Je comprends alors pourquoi nous sommes invités à nous arrêter sur ce texte afin de nous laisser interpeller par lui.
Plutôt qu’une exégèse, je propose de placer des repères à partir de quelques remarques.
Le jeu du mouvement
Tout d’abord, il y a le jeu du mouvement, du déplacement, le jeu des entrées et des sorties, le jeu du chemin à suivre. Le texte en est rempli :
a) Au début (13.31) : Judas sortit.
b) À la fin (14.31) : Levez-vous, partons d’ici.
c) Les propos des disciples – leurs questions plutôt – tournent autour du mouvement, du déplacement, du chemin que Jésus doit suivre et du leur aussi :
– Pierre (13.36) : Seigneur, où vas-tu ?
– Thomas (14.5) : Comment en saurions-nous le chemin ?
d) les affirmations de Jésus sont axées sur son départ à lui, et sur l’arrivée d’un autre comme lui, du Paraclet. Et il est impératif, dit Jésus, que ce mouvement de départ et d’arrivée ait lieu pour le bien des disciples, pour leur maturation. Ce mouvement est tellement indispensable dans le plan conçu par le Père céleste que de ne pas y adhérer, que de ne pas y souscrire, serait considéré comme un manque d’amour à l’égard du Christ (14.21) : Si vous m’aimiez, vous vous réjouiriez de ce que je vais vers le Père céleste. Aimer le Christ, c’est accepter de le laisser partir, c’est savoir le laisser s’en aller, le laisser retourner vers le Père céleste !
Le texte est donc structuré avec ce jeu de déplacement, de mouvement. Pour les disciples, cela implique :
– Une acceptation : leur Maître va s’absenter ;
– Un apprentissage : vivre leur vie de foi en prolongeant la personne et l’œuvre de leur Maître ;
– Une mission : faire connaître au monde quelqu’un qui est désormais absent !

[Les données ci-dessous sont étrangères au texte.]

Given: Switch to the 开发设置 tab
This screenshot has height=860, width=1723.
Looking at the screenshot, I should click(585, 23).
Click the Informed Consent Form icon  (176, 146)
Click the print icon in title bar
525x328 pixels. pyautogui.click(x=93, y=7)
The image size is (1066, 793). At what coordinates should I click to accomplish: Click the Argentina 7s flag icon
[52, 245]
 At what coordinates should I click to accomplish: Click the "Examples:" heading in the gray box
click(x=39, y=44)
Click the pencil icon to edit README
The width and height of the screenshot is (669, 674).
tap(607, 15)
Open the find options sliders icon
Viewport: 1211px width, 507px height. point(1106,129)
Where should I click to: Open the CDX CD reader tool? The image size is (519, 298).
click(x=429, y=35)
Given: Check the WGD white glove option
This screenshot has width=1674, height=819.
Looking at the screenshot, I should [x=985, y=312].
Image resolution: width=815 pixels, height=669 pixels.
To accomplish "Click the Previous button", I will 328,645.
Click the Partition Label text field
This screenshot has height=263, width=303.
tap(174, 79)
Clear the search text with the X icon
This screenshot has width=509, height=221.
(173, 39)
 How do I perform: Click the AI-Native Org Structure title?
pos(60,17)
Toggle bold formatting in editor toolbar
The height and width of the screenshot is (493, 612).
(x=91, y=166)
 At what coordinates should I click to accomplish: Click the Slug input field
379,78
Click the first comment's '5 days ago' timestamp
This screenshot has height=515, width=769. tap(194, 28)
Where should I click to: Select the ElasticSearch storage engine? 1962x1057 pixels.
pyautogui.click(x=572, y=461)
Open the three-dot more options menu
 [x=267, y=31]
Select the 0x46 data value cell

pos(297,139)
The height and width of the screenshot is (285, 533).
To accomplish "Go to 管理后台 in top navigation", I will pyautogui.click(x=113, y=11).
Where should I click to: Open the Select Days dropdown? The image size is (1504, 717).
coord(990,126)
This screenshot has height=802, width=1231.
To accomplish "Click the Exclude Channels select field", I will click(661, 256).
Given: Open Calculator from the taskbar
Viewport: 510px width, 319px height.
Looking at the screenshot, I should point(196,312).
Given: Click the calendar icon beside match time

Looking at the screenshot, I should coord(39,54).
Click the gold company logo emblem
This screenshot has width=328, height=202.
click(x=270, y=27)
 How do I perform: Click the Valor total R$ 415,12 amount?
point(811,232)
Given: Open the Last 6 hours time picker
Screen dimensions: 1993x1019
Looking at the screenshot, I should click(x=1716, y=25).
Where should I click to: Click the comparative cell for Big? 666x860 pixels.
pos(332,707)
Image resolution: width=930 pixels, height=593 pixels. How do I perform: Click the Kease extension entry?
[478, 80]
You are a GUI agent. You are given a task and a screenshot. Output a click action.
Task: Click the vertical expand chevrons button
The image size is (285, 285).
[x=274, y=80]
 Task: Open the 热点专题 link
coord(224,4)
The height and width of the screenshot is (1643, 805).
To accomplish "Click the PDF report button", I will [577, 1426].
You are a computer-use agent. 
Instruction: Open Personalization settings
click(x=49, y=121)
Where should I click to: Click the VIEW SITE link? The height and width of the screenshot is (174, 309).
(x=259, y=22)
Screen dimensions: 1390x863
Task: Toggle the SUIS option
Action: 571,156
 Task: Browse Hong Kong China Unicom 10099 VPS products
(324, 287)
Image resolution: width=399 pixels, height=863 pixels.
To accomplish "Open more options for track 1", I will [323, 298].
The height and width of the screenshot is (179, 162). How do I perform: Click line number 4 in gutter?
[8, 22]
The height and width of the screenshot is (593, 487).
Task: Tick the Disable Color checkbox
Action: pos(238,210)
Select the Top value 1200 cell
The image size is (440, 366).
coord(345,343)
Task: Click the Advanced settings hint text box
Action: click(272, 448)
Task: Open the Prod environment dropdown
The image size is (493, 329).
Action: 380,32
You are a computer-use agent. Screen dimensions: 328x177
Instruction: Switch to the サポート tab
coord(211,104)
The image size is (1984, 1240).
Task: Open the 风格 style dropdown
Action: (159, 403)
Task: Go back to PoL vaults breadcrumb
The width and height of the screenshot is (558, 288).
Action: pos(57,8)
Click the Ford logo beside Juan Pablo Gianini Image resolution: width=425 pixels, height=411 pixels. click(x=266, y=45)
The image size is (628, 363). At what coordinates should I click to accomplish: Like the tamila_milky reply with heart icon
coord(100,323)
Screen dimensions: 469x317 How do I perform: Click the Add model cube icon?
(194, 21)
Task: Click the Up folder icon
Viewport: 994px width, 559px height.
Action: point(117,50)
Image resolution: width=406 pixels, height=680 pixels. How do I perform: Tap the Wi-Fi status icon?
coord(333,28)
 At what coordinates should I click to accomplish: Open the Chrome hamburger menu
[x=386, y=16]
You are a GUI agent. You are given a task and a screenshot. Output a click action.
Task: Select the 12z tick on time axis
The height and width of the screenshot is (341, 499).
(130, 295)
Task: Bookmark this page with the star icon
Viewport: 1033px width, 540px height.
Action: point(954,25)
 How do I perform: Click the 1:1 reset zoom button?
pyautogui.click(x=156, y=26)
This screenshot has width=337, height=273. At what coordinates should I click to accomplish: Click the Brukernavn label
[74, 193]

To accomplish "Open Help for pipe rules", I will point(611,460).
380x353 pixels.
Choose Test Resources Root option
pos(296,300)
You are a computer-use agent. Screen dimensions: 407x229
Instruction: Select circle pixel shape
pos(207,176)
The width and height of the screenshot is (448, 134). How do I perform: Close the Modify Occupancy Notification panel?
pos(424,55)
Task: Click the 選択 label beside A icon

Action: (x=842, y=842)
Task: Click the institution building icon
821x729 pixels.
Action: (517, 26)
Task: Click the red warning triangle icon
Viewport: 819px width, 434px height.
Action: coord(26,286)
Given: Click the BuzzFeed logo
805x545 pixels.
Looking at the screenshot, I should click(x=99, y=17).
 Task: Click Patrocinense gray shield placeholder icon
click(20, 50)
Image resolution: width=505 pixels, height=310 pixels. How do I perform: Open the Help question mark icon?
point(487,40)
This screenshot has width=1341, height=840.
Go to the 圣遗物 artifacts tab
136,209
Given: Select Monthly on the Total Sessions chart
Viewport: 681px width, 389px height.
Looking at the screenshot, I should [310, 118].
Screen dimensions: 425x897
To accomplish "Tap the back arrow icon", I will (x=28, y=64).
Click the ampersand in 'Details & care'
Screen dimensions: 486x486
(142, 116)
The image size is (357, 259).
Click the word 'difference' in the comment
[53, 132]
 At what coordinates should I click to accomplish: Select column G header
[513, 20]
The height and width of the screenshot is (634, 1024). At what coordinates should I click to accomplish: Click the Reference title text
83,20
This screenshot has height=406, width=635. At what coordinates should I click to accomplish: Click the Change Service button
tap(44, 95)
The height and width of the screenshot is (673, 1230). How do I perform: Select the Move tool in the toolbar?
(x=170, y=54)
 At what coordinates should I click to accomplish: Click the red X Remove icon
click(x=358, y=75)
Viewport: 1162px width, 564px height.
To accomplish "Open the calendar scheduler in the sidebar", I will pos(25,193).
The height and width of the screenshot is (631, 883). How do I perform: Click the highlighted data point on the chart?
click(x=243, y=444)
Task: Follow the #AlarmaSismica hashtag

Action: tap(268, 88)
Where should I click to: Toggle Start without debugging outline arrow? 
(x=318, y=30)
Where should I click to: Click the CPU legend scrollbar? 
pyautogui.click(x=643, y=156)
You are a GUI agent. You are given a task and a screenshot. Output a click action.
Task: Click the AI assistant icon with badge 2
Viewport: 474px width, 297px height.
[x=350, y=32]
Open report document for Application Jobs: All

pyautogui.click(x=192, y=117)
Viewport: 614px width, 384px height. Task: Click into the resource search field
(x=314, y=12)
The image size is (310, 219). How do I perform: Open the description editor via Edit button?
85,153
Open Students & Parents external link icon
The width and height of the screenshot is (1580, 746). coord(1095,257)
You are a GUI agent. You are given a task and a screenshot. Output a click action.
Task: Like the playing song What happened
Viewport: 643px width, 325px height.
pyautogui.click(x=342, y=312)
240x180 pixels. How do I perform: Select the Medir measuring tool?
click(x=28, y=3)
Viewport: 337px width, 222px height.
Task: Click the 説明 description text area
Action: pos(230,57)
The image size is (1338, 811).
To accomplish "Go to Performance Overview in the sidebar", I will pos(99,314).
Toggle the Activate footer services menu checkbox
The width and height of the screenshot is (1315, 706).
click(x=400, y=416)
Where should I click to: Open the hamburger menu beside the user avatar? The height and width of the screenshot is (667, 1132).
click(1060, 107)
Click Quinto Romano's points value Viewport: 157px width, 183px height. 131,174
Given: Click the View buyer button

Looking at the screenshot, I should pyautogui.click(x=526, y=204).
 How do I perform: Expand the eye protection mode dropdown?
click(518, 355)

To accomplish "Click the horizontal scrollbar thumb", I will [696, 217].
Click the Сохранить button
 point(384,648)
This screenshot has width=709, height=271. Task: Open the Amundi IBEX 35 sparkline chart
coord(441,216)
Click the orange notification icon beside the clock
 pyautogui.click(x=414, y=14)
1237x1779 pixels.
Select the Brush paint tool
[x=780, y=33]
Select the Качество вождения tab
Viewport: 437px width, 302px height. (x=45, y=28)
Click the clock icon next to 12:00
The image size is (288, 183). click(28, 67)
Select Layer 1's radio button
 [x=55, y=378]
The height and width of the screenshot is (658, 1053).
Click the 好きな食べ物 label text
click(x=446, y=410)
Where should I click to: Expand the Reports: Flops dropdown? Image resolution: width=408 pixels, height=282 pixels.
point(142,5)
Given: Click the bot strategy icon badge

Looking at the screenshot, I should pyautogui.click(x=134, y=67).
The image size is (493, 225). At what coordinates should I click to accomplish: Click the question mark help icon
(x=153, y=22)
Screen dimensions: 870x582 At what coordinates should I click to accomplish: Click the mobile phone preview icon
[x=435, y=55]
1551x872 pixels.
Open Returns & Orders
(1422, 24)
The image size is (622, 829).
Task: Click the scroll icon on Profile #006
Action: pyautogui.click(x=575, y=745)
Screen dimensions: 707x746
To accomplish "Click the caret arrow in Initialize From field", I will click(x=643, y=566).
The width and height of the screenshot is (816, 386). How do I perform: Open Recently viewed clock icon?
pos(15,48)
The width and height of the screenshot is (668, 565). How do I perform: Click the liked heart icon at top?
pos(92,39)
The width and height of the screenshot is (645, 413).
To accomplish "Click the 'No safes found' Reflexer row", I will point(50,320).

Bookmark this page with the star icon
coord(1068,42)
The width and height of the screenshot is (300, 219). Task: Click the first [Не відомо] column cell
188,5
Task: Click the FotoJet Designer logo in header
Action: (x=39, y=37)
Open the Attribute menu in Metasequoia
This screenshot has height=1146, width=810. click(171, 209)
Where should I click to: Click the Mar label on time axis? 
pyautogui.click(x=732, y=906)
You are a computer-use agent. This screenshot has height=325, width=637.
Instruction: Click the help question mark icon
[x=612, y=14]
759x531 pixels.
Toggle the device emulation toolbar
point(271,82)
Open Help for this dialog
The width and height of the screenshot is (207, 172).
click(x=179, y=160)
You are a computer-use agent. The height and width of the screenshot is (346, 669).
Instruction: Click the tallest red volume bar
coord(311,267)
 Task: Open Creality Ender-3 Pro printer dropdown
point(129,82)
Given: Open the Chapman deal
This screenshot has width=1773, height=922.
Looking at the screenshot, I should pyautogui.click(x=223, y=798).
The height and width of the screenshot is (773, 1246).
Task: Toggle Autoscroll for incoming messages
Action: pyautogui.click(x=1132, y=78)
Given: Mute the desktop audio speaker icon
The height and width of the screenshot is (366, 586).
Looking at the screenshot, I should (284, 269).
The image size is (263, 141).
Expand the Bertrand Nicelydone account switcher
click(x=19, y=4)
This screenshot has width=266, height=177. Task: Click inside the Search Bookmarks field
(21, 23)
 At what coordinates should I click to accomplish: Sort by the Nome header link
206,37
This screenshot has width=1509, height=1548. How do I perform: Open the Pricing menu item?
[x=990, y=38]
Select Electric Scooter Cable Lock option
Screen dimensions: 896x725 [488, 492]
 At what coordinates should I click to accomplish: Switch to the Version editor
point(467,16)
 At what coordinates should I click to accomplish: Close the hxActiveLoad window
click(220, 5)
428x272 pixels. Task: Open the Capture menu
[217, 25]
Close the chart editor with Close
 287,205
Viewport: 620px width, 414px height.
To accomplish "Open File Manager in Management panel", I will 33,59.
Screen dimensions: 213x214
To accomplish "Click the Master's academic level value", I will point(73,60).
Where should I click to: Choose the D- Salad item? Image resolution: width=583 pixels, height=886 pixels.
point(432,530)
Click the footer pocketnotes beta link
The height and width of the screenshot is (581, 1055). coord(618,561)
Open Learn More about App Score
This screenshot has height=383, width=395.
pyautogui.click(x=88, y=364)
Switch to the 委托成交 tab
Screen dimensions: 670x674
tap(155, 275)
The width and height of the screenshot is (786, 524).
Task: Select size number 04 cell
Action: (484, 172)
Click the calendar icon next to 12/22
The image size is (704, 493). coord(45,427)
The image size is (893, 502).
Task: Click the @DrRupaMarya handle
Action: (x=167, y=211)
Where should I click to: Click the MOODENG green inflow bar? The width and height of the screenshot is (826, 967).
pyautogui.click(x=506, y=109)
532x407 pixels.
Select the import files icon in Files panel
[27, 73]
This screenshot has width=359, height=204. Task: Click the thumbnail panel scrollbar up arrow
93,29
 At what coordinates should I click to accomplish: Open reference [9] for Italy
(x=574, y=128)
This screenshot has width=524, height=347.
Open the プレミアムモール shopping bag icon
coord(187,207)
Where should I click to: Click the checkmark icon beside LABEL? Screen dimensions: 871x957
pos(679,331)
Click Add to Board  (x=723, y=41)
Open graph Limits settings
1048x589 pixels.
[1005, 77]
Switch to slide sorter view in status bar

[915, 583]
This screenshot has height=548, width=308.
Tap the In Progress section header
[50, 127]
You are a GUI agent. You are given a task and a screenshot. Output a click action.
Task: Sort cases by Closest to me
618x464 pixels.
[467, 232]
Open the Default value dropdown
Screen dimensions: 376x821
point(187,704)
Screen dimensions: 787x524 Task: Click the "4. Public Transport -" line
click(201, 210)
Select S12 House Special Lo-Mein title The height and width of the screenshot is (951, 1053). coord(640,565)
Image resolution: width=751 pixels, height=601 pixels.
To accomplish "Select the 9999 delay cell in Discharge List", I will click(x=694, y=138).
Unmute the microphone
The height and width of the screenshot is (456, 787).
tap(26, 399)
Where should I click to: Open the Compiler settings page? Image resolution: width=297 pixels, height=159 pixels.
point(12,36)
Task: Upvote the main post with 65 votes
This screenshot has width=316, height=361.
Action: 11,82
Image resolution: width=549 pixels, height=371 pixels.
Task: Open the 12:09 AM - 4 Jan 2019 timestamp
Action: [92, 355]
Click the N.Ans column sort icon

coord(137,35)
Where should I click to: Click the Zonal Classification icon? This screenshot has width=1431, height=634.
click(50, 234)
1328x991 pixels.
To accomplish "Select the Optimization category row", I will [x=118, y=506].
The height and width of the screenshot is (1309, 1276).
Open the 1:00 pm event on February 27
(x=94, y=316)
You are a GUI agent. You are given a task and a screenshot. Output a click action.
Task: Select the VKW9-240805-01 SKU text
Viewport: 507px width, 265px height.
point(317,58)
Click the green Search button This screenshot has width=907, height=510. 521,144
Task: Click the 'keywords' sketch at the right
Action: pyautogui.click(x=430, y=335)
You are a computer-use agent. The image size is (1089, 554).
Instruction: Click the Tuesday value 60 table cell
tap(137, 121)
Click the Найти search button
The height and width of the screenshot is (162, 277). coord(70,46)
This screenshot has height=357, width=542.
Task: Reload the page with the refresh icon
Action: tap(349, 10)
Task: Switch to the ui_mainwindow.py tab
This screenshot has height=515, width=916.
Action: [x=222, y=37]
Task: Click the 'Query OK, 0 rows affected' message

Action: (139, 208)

Le jeu des questions-réponses
A cette première structure, j’en relève une seconde qui la visualise (la met en lumière) encore plus : celle des questions-réponses entre les disciples et leur Maître.
Ce dialogue est une succession de questions posées par les disciples, et le Maître leur répond en leur enseignant les vérités spirituelles.
a) La question de Simon Pierre (13.36) : Seigneur, où vas-tu ? appelle la notion d’éternité ;
b) Celle de Thomas (14.5) : Seigneur, nous ne savons où tu vas ; comment en saurions-nous le chemin ? fait référence à la connaissance ;
c) Celle de Philippe (14.8) : Seigneur, montre-nous le Père, et cela nous suffit,implique, quelque part, la vision réelle de la réalité ;
d) Quant à Jude (14.22) : Seigneur, comment se fait-il que tu doives te manifester à nous et non au monde ? fait référence à la relation désormais possible entre la divinité et l’humanité.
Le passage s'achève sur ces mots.